═══ Pasaje de lectura ═══

Jesús nació en Belén de Judá en tiempos del rey Herodes. Entonces, unos Magos de Oriente se presentaron en Jerusalén preguntando:
-¿Dónde está el Rey de los Judíos que ha nacido? Porque hemos visto salir su estrella y venimos a adorarlo.
Al enterarse el rey Herodes, se sobresaltó, y todo Jerusalén con él; convocó a los sumos pontífices y a los letrados del país, y les preguntó dónde tenía que nacer el Mesías. Ellos le contestaron:
-En Belén de Judá, porque así lo ha escrito el Profeta:
«Y tú, Belén, tierra de Judá,
no eres ni mucho menos la última
de las ciudades de Judá;
pues de ti saldrá un jefe
que será el pastor de mi pueblo Israel.»
Entonces Herodes llamó en secreto a los Magos, para que le precisaran el tiempo en que había aparecido la estrella, y los mandó a Belén, diciéndoles:
-Id y averiguad cuidadosamente qué hay del niño, y, cuando lo encontréis, avisadme, para ir yo también a adorarlo.
Ellos, después de oír al rey, se pusieron en camino, y de pronto la estrella que habían visto salir comenzó a guiarlos hasta que vino a pararse encima de donde estaba el niño. Al ver la estrella, se llenaron de inmensa alegría. Entraron en la casa, vieron al niño con María, su madre, y, cayendo de rodillas, lo adoraron; después, abriendo sus cofres, le ofrecieron regalos: oro, incienso y mirra. Y habiendo recibido en sueños un oráculo para que no volvieran a Herodes, se marcharon a su tierra por otro camino.
REFLEXIÓN (de la homilía del Papa Juan Pablo II el 6 de enero de 2002):
El tema de la luz domina las solemnidades de la Navidad y de la Epifanía, que antiguamente -y aún hoy en Oriente- estaban unidas en una sola y gran "fiesta de la luz". En el clima sugestivo de la Noche santa apareció la luz; nació Cristo, "luz de los pueblos". Él es el "sol que nace de lo alto" (Lc 1, 78), el sol que vino al mundo para disipar las tinieblas del mal e inundarlo con el esplendor del amor divino. El evangelista san Juan escribe: "La luz verdadera, viniendo a este mundo, ilumina a todo hombre" (Jn 1, 9).
"Dios es luz", recuerda también san Juan, sintetizando no una teoría gnóstica, sino "el mensaje que hemos oído de él" (1 Jn 1, 5), es decir, de Jesús. En el evangelio recoge las palabras que oyó de los labios del Maestro: "Yo soy la luz del mundo; el que me siga no caminará en la oscuridad, sino que tendrá la luz de la vida" (Jn 8, 12).
Al encarnarse, el Hijo de Dios se manifestó como luz. No sólo luz externa, en la historia del mundo, sino también dentro del hombre, en su historia personal. Se hizo uno de nosotros, dando sentido y nuevo valor a nuestra existencia terrena. De este modo, respetando plenamente la libertad humana, Cristo se convirtió en "lux mundi, la luz del mundo". Luz que brilla en las tinieblas.

═══

● **Tareas por realizar**
A - Según el pasaje sobre los Magos, ¿por qué regresaron estos a su tierra por otro camino? Responde en una a tres oraciones.
B - Continúa la reflexión sobre Cristo como luz del mundo a partir de su última oración.

═══ Material recopilado ═══

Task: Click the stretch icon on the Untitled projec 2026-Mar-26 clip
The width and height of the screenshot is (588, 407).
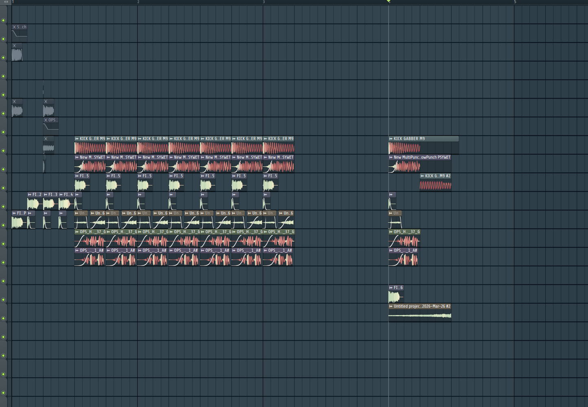Action: click(390, 306)
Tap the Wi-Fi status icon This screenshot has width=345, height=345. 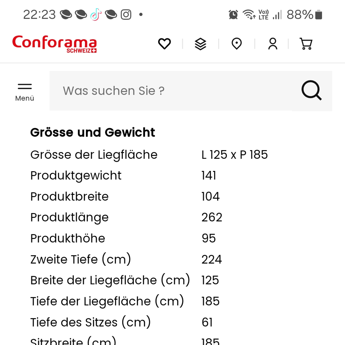(249, 14)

═══

● **Respuestas**
A - Regresaron por otro camino porque recibieron en sueños un oráculo para que no volvieran a Herodes.

B -
Hoy, solemnidad de la Epifanía, que significa "manifestación", se propone de nuevo con vigor el tema de la luz. Hoy el Mesías, que se manifestó en Belén a humildes pastores de la región, sigue revelándose como luz de los pueblos de todos los tiempos y de todos los lugares. Para los Magos, que acudieron de Oriente a adorarlo, la luz del "rey de los judíos que ha nacido" (Mt 2, 2) toma la forma de un astro celeste, tan brillante que atrae su mirada y los guía hasta Jerusalén. Así, les hace seguir los indicios de las antiguas profecías mesiánicas: "De Jacob avanza una estrella, un cetro surge de Israel..." (Nm 24, 17).
¡Cuán sugestivo es el símbolo de la estrella, que aparece en toda la iconografía de la Navidad y de la Epifanía! Aún hoy evoca profundos sentimientos, aunque como tantos otros signos de lo sagrado, a veces corre el riesgo de quedar desvirtuado por el uso consumista que se hace de él. Sin embargo, la estrella que contemplamos en el belén, situada en su contexto original, también habla a la mente y al corazón del hombre del tercer milenio. Habla al hombre secularizado, suscitando nuevamente en él la nostalgia de su condición de viandante que busca la verdad y anhela lo absoluto. La etimología misma del verbo desear -en latín, desiderare- evoca la experiencia de los navegantes, los cuales se orientan en la noche observando los astros, que en latín se llaman sidera.
¿Quién no siente la necesidad de una "estrella" que lo guíe a lo largo de su camino en la tierra? Sienten esta necesidad tanto las personas como las naciones. A fin de satisfacer este anhelo de salvación universal, el Señor se eligió un pueblo que fuera estrella orientadora para "todos los linajes de la tierra" (Gn 12, 3). Con la encarnación de su Hijo, Dios extendió luego su elección a todos los demás pueblos, sin distinción de raza y cultura. Así nació la Iglesia, formada por hombres y mujeres que, "reunidos en Cristo, son guiados por el Espíritu Santo en su peregrinar hacia el reino del Padre y han recibido el mensaje de la salvación para proponérselo a todos" (Gaudium et spes, 1).
Por tanto, para toda la comunidad eclesial resuena el oráculo del profeta Isaías, que hemos escuchado en la primera lectura: "¡Levántate, brilla, que llega tu luz; la gloria del Señor amanece sobre ti! Y caminarán los pueblos a tu luz; los reyes al resplandor de tu aurora".